#### Work to complete
Express the lines between the one holding "Task: Click the Search field in Todays Queue" and the one holding "Action: click(x=858, y=98)", inclusive, as a JSON list of strings, one string per line, with blank lines omitted. Leave the pictures out of the answer.

#### Extracted data
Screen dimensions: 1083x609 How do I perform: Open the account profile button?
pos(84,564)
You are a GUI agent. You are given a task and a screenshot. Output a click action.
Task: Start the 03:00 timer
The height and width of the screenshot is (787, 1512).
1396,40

--

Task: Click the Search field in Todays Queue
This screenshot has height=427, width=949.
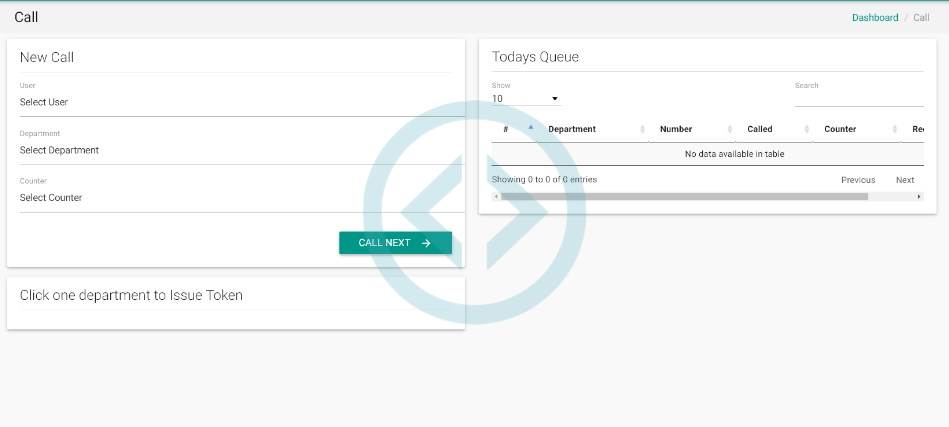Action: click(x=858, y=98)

#### Exercise result
[
  "Task: Click the Search field in Todays Queue",
  "This screenshot has height=427, width=949.",
  "Action: click(x=858, y=98)"
]